For computing the number of layers under this rule, one layer which consists of one or more wholly owned subsidiary or subsidiaries shall not be taken into account.
This rule provides the details regarding restriction on number of layers for certain classes of holding companies.
Rule 2 of Companies (Restriction on number of layers) Rules, 2017 provides the no. layers of subsidiaries allowed for a company, its applicability.
Rule 4 of the Companies (Restriction on number of layers) Rules, 2017 makes it mandatory for those companies which has more than two layers to file Form CRL-1 i.e. Return regarding number of layers within 150 days from the date of publication of this notification. The format of Form CRL-1 is annexed here below*
Every company, other than a company referred to in sub-rule (2)*, existing on or before the commencement of these rules, which has number of layers of subsidiaries in excess of the layers specified in sub-rule (1) –
shall file, with the Registrar a return in Form CRL-1 disclosing the details specified therein, within a period of one hundred and fifty days from the date of publication of these rules in the Official Gazette;
shall not, after the date of commencement of these rules, have any additional layer of subsidiaries over and above the layers existing on such date; and
shall not, in case one or more layers are reduced by it subsequent to the commencement of these rules, have the number of layers beyond the number of layers it has after such reduction or maximum layers allowed in sub rule (1), whichever is more.

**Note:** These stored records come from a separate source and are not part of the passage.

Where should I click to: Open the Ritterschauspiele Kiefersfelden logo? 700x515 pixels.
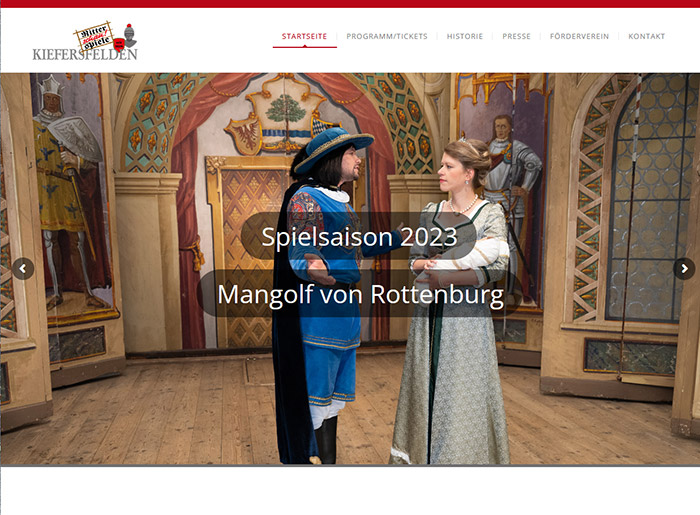[x=85, y=41]
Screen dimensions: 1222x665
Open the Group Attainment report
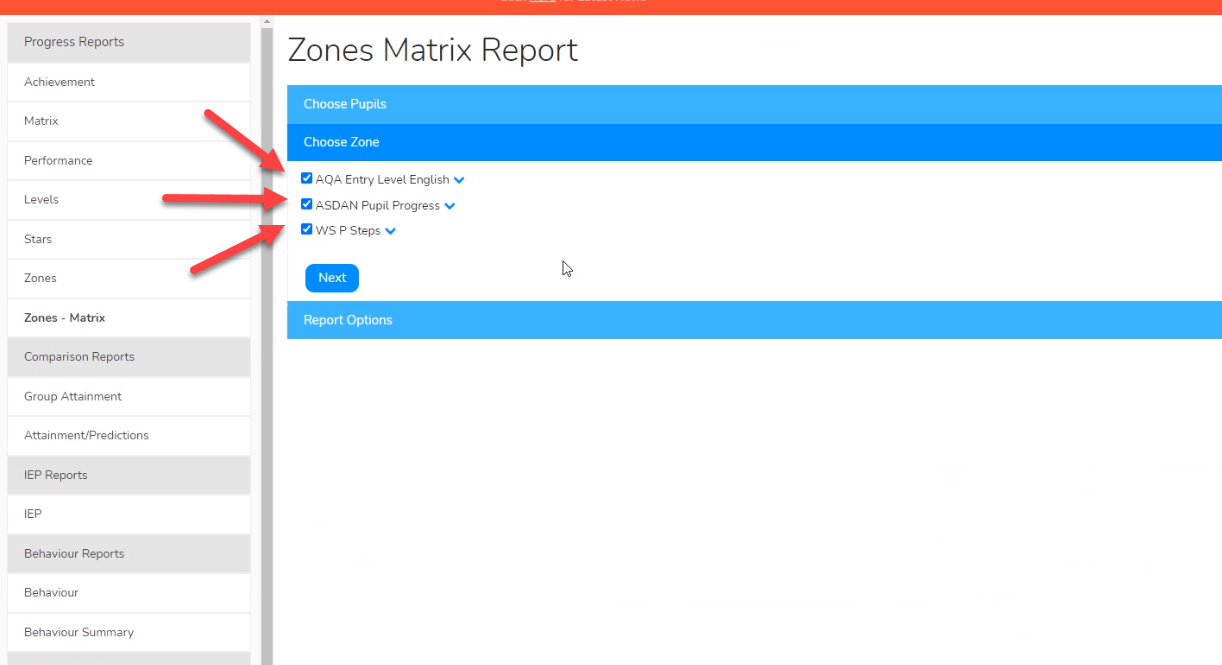tap(73, 396)
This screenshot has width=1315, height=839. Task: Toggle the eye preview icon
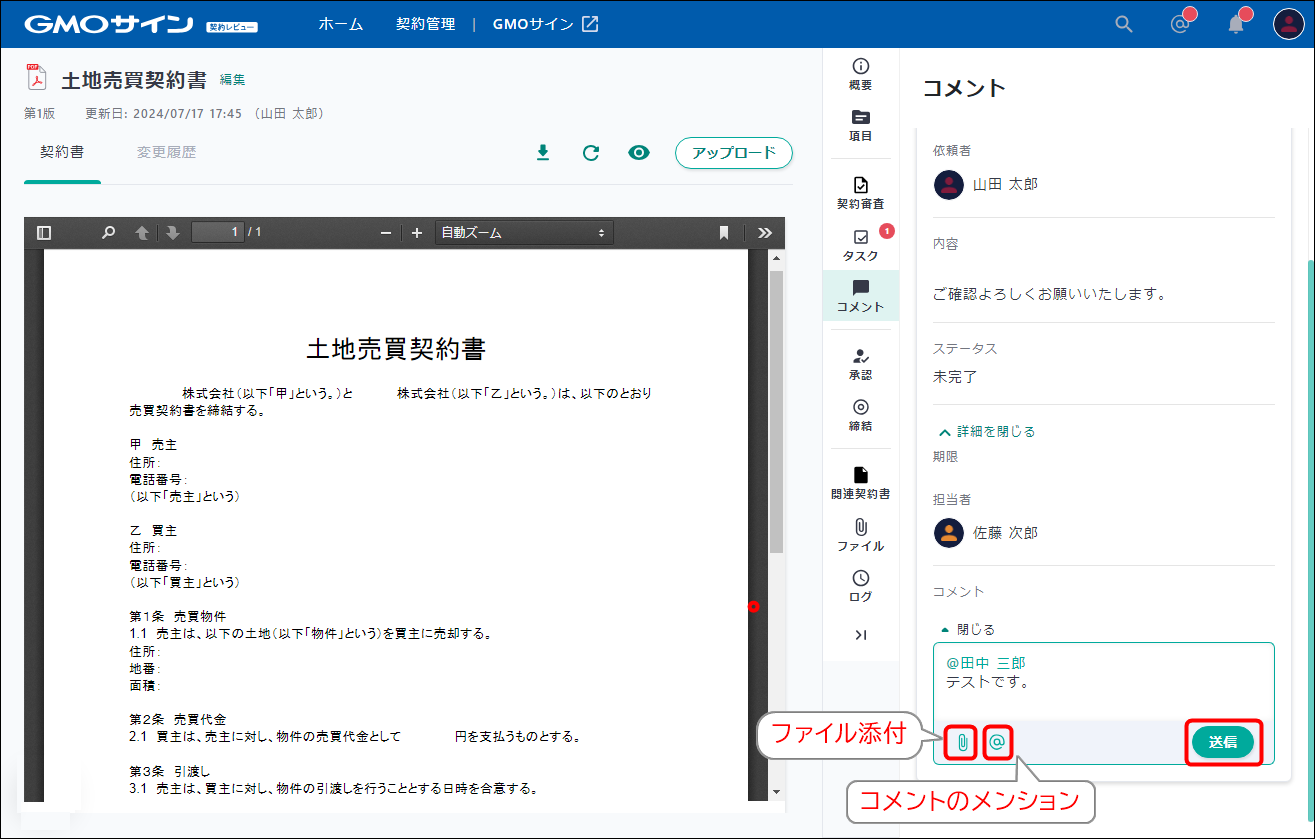coord(639,153)
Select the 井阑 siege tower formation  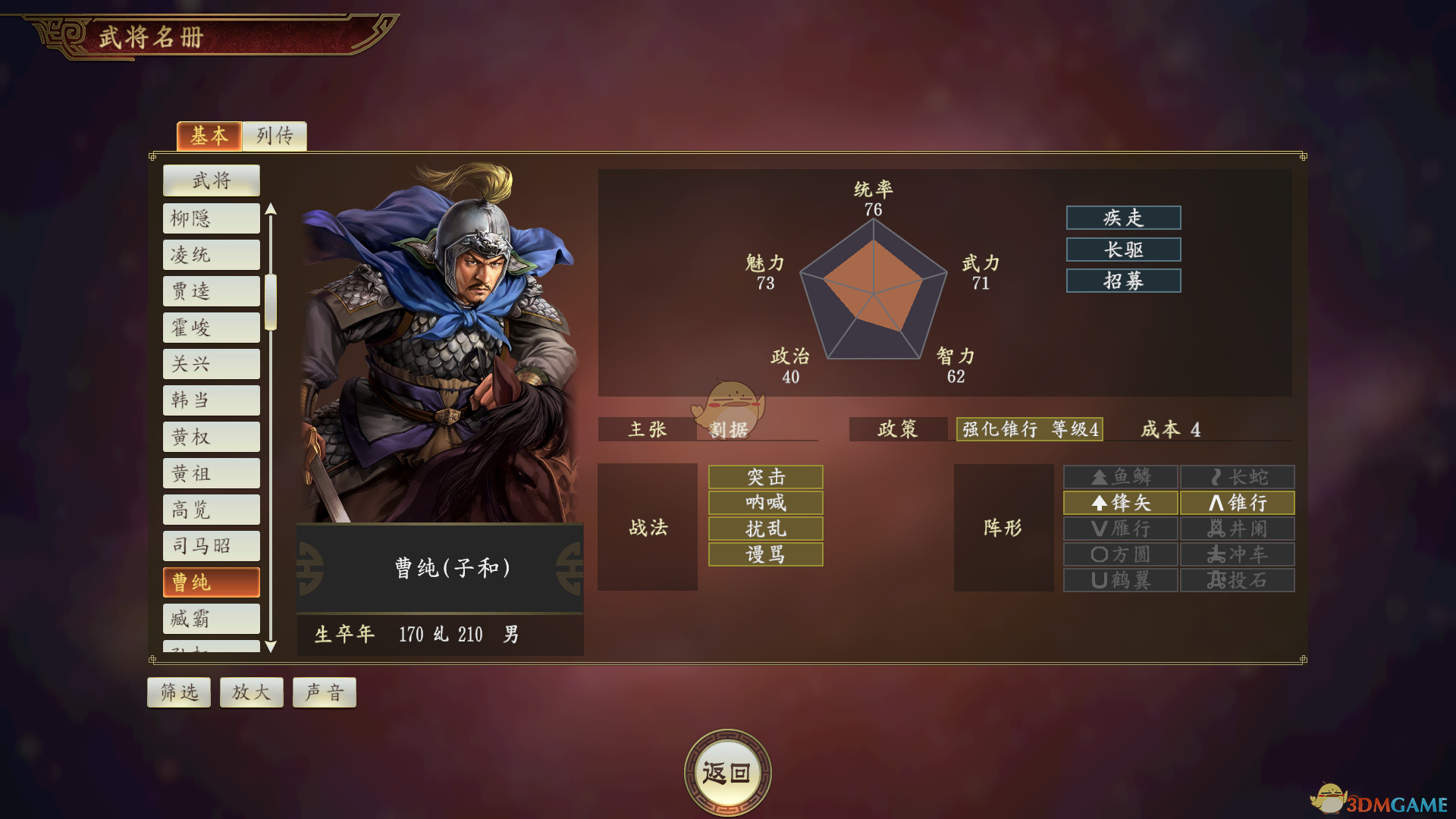[x=1237, y=529]
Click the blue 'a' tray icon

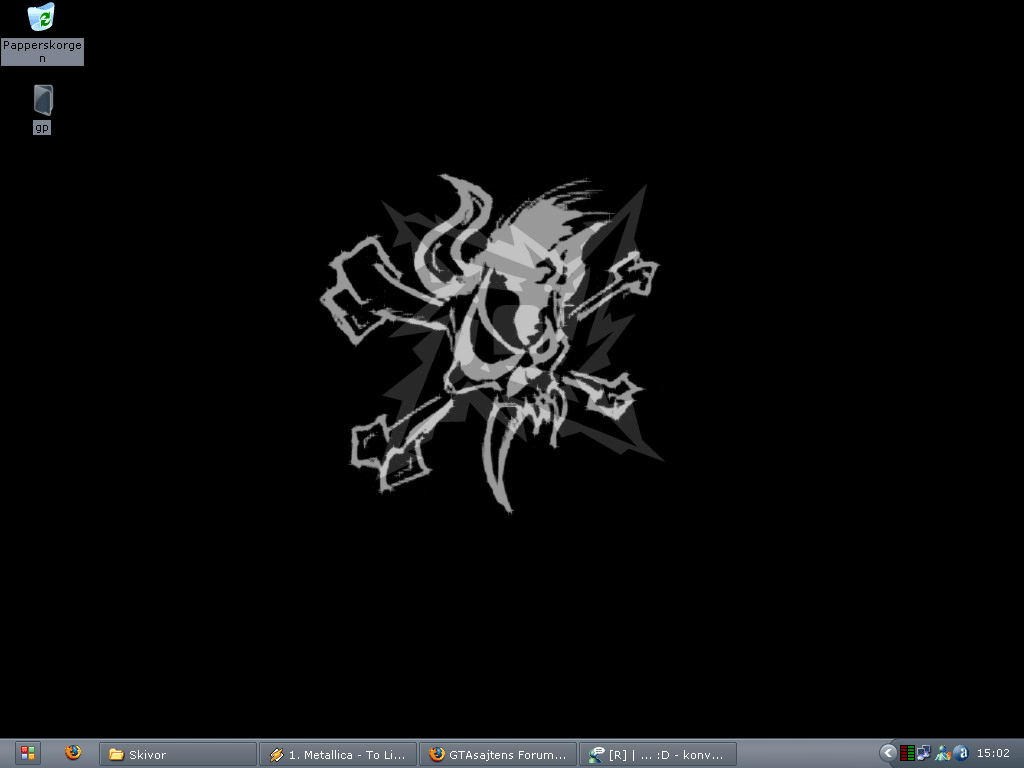tap(961, 753)
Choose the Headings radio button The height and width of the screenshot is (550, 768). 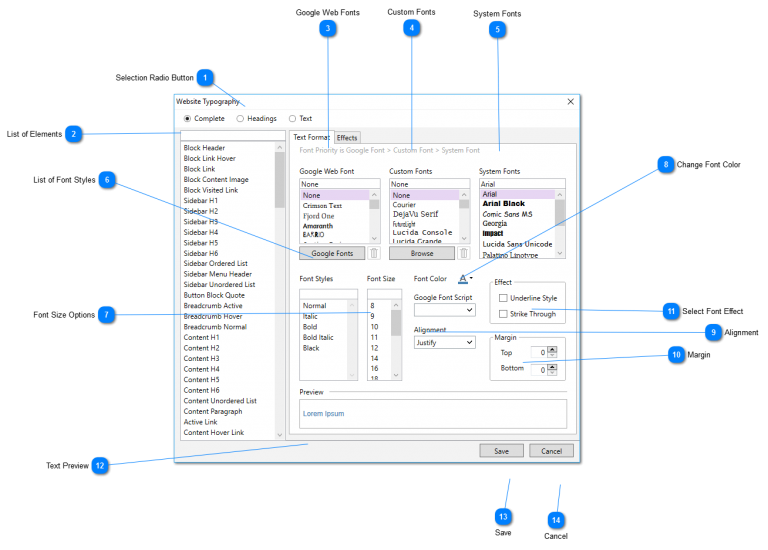pos(240,119)
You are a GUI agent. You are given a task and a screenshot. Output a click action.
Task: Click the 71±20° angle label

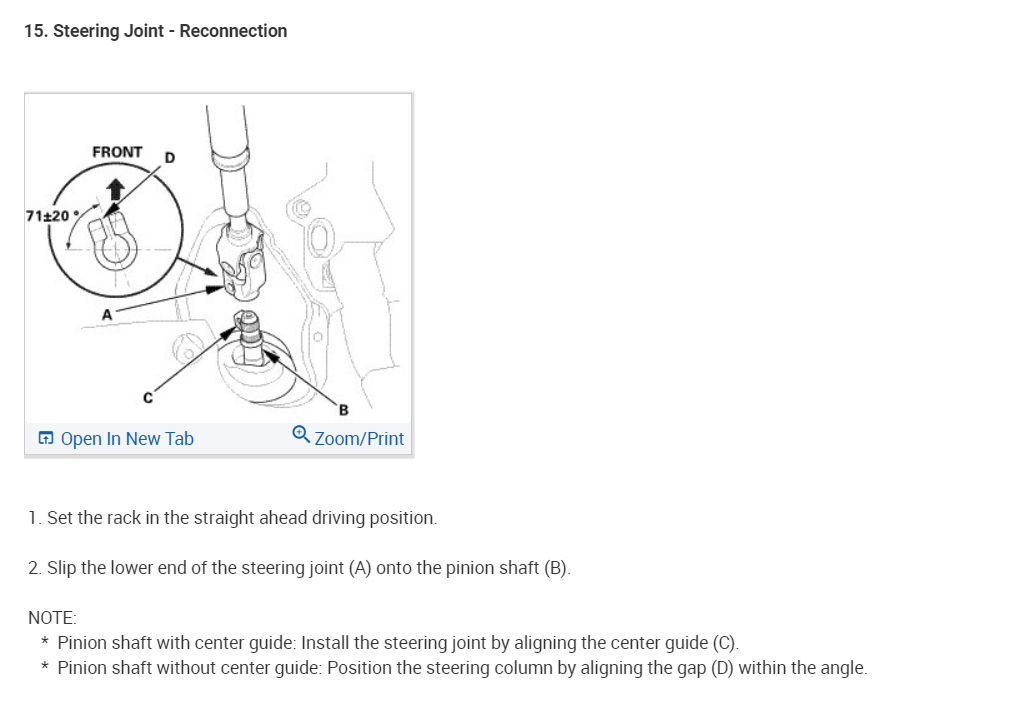(x=52, y=216)
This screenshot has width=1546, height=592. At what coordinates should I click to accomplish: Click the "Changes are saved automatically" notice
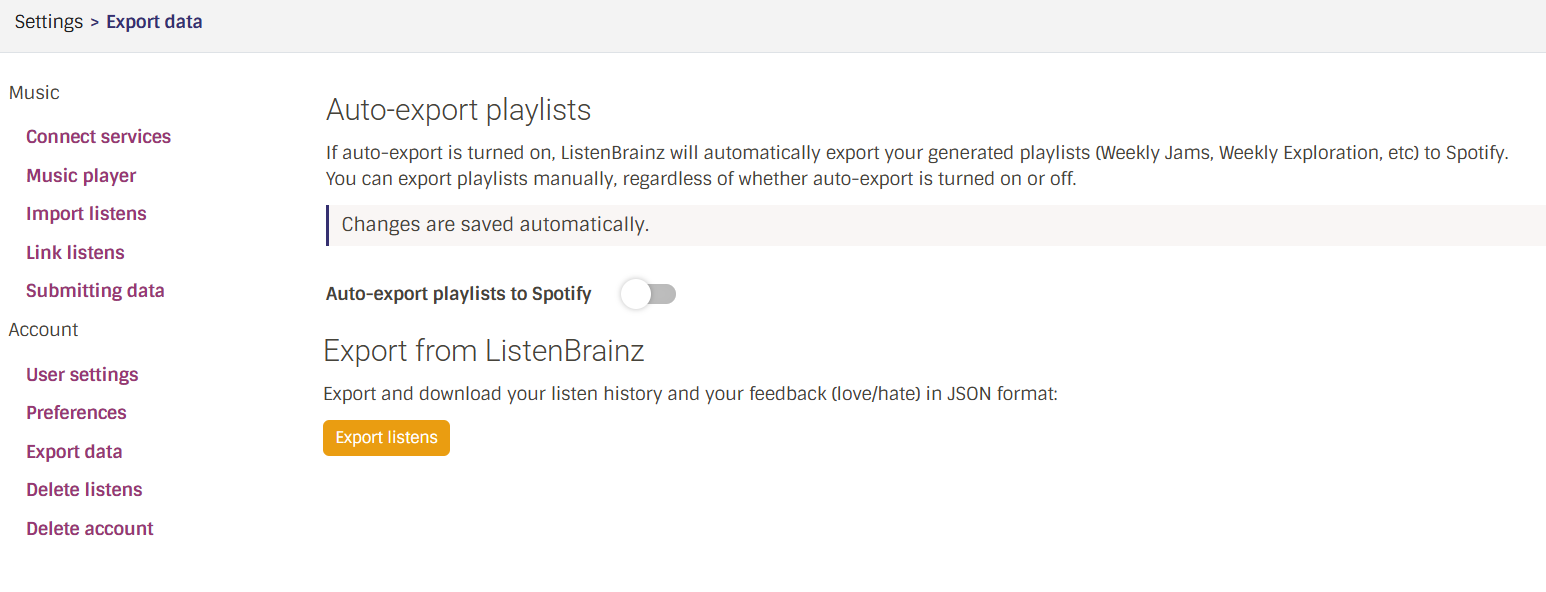(x=495, y=225)
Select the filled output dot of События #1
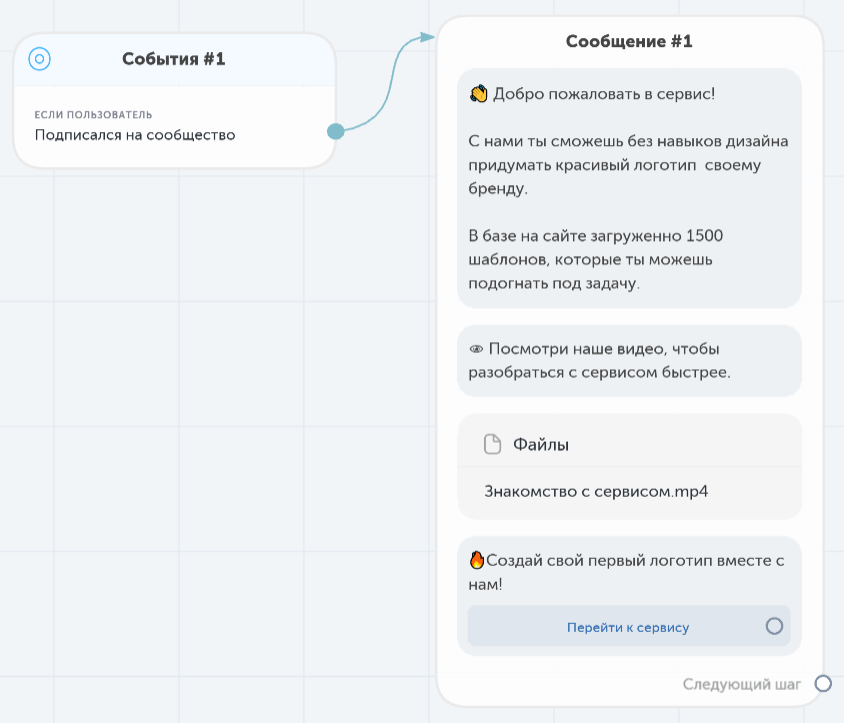 335,131
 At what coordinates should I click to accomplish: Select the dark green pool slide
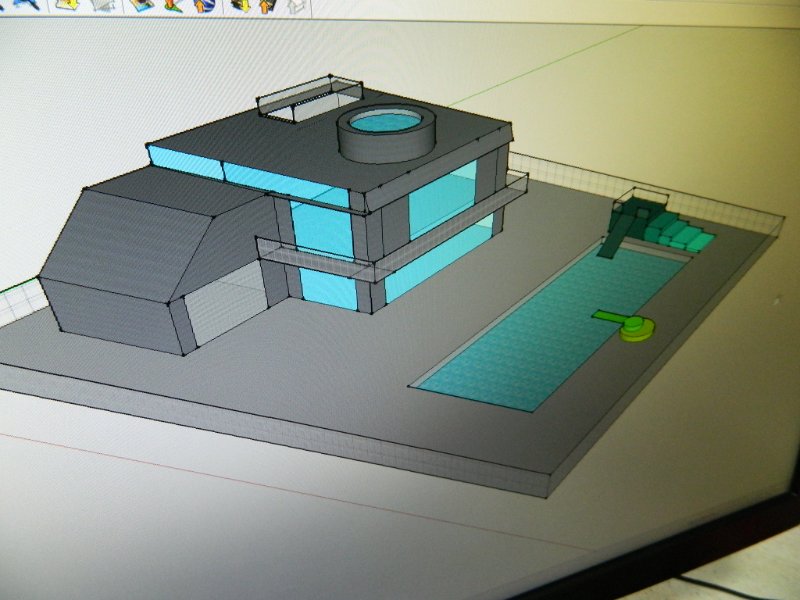[x=616, y=232]
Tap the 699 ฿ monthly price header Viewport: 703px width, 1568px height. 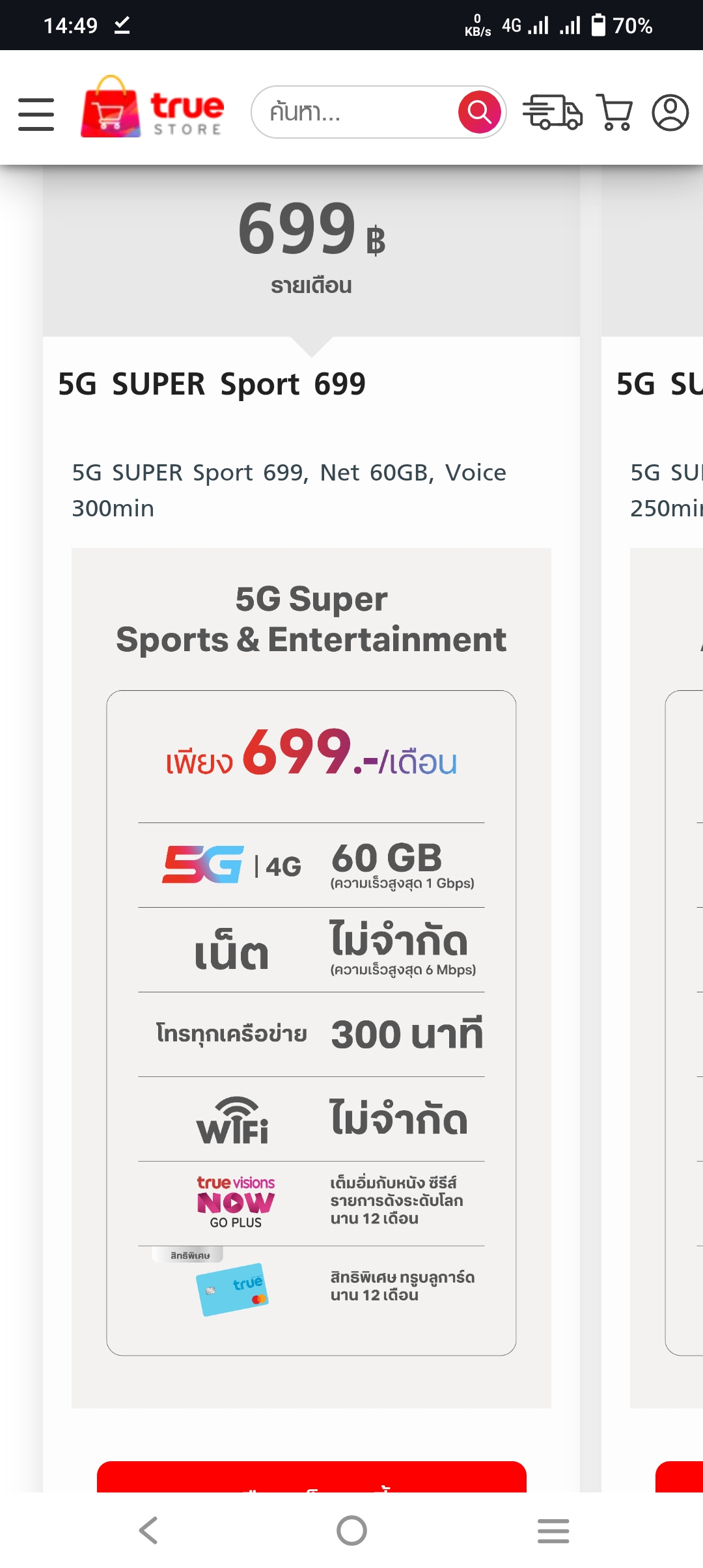(311, 246)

*EXEMPTION TO THIS RULE: [OTHER THAN A COMPANY REFERRED TO IN SUB-RULE (2)*]
a banking company
a non-banking financial company
an insurance company
a Government company
Note: There is no restriction on a company from acquiring a company incorporated outside India with subsidiaries beyond two layers as per the laws of that respective country.
If any company contravenes any provision of these rules the company and every officer of the company who is in default shall be punishable with fine which may extend to ten thousand rupees and where the contravention is a continuing one, with a further fine which may extend to one thousand rupees for every day after the first during which such contravention continues.
CRL-1 e-form is likely to be deployed shortly for filing purposes on MCA. Once made available, the form can be downloaded and filed without the additional fee up to 19th March 2018.